*SET PROBLEM*
Copy the lines of the material below word for word, starting at the line that contains "Given: Enable the Stop on reply toggle" and ending at the line that contains "Click the cursor-click", with both of those lines included.

*RECORDS FOR THE TASK*
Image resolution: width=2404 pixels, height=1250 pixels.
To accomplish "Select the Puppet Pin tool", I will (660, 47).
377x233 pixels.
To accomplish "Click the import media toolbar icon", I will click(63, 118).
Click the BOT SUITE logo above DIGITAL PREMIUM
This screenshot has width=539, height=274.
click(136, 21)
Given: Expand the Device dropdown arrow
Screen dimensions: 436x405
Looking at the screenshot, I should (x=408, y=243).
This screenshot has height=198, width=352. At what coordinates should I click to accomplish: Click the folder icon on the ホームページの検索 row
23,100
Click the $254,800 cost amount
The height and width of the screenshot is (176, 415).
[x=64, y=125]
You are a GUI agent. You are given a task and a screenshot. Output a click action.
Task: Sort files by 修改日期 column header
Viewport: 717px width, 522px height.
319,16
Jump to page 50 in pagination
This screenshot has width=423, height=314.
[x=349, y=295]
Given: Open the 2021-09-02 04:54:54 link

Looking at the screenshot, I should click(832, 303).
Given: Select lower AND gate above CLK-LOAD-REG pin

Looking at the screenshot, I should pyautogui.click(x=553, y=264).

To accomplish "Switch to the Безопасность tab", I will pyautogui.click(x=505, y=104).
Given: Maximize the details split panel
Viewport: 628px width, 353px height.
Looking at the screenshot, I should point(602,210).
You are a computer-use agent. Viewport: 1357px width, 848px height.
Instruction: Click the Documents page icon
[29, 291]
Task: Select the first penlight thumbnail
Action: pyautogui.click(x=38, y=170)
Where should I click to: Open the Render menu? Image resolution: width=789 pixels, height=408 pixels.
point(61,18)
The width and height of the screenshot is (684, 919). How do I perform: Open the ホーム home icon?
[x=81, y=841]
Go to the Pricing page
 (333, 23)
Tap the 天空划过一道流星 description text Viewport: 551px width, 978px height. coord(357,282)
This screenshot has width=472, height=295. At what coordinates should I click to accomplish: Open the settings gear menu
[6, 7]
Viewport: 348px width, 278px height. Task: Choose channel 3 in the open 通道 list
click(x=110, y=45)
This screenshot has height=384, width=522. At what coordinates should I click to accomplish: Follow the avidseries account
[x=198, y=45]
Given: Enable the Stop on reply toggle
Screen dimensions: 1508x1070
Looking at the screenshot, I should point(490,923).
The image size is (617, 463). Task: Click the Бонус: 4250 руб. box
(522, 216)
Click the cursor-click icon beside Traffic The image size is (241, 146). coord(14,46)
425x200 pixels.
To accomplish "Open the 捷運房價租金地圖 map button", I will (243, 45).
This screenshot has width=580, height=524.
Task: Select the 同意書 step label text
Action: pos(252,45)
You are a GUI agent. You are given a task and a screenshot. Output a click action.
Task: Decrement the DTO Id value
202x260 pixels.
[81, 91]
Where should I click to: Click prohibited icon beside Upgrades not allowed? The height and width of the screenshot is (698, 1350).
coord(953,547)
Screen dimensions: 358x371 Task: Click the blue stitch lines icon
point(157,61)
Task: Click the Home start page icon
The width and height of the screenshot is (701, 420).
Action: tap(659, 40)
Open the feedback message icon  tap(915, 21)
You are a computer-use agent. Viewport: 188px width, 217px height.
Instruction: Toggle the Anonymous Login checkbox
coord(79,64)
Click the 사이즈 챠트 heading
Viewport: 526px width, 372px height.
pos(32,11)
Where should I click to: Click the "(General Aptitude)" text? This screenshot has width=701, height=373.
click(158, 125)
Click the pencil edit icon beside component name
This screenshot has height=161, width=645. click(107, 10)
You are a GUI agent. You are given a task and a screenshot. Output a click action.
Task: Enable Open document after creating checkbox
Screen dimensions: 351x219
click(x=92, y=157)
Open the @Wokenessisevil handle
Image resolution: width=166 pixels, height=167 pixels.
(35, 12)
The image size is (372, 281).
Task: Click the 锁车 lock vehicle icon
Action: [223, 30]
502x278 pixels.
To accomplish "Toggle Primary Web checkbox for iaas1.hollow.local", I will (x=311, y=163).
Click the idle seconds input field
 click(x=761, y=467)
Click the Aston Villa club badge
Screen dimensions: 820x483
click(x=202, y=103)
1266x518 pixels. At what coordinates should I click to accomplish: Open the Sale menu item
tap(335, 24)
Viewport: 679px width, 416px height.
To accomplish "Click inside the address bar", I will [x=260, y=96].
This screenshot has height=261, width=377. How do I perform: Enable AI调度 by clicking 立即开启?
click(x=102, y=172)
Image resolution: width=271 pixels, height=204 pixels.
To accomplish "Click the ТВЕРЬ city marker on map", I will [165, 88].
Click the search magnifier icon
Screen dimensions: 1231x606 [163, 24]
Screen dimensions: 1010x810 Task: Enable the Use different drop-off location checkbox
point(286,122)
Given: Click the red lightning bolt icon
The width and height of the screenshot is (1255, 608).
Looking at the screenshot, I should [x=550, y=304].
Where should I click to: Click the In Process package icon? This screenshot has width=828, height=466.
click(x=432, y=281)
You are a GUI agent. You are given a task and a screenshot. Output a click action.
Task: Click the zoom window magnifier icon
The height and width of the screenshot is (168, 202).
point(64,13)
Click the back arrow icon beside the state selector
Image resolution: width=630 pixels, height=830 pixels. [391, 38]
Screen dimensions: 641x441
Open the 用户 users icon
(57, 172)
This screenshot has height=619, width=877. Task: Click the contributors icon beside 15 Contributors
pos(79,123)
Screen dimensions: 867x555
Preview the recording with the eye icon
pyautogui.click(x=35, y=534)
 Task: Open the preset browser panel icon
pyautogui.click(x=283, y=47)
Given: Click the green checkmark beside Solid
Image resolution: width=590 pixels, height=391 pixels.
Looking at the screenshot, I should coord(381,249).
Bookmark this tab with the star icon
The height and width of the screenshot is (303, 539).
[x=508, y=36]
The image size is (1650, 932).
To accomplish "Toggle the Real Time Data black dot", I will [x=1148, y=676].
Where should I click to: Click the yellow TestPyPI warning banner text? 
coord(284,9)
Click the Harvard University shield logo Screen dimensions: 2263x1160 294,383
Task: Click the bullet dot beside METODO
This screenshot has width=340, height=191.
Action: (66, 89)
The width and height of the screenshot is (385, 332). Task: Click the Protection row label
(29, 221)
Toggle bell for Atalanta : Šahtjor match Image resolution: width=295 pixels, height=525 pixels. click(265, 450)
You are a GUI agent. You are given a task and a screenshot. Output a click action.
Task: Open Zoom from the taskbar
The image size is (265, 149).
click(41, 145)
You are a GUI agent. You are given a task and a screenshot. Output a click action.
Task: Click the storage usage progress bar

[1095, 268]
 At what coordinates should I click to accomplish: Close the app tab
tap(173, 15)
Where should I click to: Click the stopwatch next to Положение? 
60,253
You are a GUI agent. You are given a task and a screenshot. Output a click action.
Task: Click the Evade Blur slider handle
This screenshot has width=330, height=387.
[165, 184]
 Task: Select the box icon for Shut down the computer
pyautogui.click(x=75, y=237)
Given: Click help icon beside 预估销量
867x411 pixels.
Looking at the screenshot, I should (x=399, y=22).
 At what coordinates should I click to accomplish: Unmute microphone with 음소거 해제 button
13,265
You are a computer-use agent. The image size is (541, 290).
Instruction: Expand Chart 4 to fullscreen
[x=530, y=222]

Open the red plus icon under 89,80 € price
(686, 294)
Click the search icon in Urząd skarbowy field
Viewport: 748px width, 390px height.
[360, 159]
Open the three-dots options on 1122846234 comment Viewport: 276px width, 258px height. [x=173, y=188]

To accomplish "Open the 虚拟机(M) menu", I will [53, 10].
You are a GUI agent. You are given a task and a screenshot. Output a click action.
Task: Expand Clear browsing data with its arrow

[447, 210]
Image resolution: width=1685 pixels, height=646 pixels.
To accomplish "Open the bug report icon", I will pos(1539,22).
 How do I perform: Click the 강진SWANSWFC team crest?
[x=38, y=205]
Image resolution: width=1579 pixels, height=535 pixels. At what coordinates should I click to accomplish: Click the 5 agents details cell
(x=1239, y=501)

*OUTPUT FOR THIS TASK*
Given: Enable the Stop on reply toggle
Screen dimensions: 1508x1070
Looking at the screenshot, I should point(490,923).
The image size is (617, 463). Task: Click the Бонус: 4250 руб. box
(522, 216)
Click the cursor-click icon beside Traffic The image size is (241, 146). coord(14,46)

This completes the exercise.